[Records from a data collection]
________________

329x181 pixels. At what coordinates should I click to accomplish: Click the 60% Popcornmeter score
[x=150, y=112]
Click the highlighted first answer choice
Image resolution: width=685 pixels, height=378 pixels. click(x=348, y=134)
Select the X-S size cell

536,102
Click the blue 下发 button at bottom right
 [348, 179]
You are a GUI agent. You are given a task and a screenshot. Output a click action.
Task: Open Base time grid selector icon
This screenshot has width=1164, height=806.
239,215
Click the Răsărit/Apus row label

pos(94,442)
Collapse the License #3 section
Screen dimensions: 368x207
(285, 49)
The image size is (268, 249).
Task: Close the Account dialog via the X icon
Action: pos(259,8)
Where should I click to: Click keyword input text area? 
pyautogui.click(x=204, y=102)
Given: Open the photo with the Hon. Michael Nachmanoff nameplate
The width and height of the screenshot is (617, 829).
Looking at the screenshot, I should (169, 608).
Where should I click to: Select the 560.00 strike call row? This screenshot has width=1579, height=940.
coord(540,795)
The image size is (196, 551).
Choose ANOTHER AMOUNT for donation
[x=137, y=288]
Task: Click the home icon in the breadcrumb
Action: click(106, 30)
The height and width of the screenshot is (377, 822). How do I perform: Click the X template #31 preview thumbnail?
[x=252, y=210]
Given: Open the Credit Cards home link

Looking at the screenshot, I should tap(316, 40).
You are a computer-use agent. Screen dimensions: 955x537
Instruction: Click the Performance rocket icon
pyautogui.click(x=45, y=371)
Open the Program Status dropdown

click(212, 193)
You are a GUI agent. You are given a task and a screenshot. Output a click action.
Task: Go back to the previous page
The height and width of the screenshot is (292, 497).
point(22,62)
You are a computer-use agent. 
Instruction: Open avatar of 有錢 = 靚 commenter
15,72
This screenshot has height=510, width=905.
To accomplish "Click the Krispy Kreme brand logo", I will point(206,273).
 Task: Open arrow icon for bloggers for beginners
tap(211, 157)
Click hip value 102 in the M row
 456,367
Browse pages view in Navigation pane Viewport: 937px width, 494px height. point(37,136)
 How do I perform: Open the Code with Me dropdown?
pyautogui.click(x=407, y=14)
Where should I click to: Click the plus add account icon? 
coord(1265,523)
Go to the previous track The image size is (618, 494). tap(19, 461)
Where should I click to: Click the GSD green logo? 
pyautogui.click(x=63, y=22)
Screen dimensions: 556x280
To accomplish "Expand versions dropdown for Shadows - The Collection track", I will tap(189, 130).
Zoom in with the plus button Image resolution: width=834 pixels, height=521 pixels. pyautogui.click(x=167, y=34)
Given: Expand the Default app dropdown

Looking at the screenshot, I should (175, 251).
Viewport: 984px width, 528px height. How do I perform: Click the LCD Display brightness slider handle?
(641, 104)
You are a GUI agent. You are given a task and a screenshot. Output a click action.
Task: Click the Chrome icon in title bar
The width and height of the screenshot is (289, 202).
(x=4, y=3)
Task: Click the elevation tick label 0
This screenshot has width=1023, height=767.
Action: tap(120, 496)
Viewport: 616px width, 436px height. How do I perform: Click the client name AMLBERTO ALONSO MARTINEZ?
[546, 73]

________________

Reproduce every record above exactly as it appears.

329x181 pixels. At what coordinates should I click to accomplish: Click the 60% Popcornmeter score
[x=150, y=112]
Click the highlighted first answer choice
Image resolution: width=685 pixels, height=378 pixels. click(x=348, y=134)
Select the X-S size cell

536,102
Click the blue 下发 button at bottom right
 [348, 179]
You are a GUI agent. You are given a task and a screenshot. Output a click action.
Task: Open Base time grid selector icon
This screenshot has width=1164, height=806.
239,215
Click the Răsărit/Apus row label

pos(94,442)
Collapse the License #3 section
Screen dimensions: 368x207
(285, 49)
The image size is (268, 249).
Task: Close the Account dialog via the X icon
Action: pos(259,8)
Where should I click to: Click keyword input text area? 
pyautogui.click(x=204, y=102)
Given: Open the photo with the Hon. Michael Nachmanoff nameplate
The width and height of the screenshot is (617, 829).
Looking at the screenshot, I should (169, 608).
Where should I click to: Select the 560.00 strike call row? This screenshot has width=1579, height=940.
coord(540,795)
The image size is (196, 551).
Choose ANOTHER AMOUNT for donation
[x=137, y=288]
Task: Click the home icon in the breadcrumb
Action: click(106, 30)
The height and width of the screenshot is (377, 822). How do I perform: Click the X template #31 preview thumbnail?
[x=252, y=210]
Given: Open the Credit Cards home link

Looking at the screenshot, I should tap(316, 40).
You are a computer-use agent. Screen dimensions: 955x537
Instruction: Click the Performance rocket icon
pyautogui.click(x=45, y=371)
Open the Program Status dropdown

click(212, 193)
You are a GUI agent. You are given a task and a screenshot. Output a click action.
Task: Go back to the previous page
The height and width of the screenshot is (292, 497).
point(22,62)
You are a computer-use agent. 
Instruction: Open avatar of 有錢 = 靚 commenter
15,72
This screenshot has height=510, width=905.
To accomplish "Click the Krispy Kreme brand logo", I will point(206,273).
 Task: Open arrow icon for bloggers for beginners
tap(211, 157)
Click hip value 102 in the M row
 456,367
Browse pages view in Navigation pane Viewport: 937px width, 494px height. point(37,136)
 How do I perform: Open the Code with Me dropdown?
pyautogui.click(x=407, y=14)
Where should I click to: Click the plus add account icon? 
coord(1265,523)
Go to the previous track The image size is (618, 494). tap(19, 461)
Where should I click to: Click the GSD green logo? 
pyautogui.click(x=63, y=22)
Screen dimensions: 556x280
To accomplish "Expand versions dropdown for Shadows - The Collection track", I will tap(189, 130).
Zoom in with the plus button Image resolution: width=834 pixels, height=521 pixels. pyautogui.click(x=167, y=34)
Given: Expand the Default app dropdown

Looking at the screenshot, I should (175, 251).
Viewport: 984px width, 528px height. How do I perform: Click the LCD Display brightness slider handle?
(641, 104)
You are a GUI agent. You are given a task and a screenshot. Output a click action.
Task: Click the Chrome icon in title bar
The width and height of the screenshot is (289, 202).
(x=4, y=3)
Task: Click the elevation tick label 0
This screenshot has width=1023, height=767.
Action: tap(120, 496)
Viewport: 616px width, 436px height. How do I perform: Click the client name AMLBERTO ALONSO MARTINEZ?
[546, 73]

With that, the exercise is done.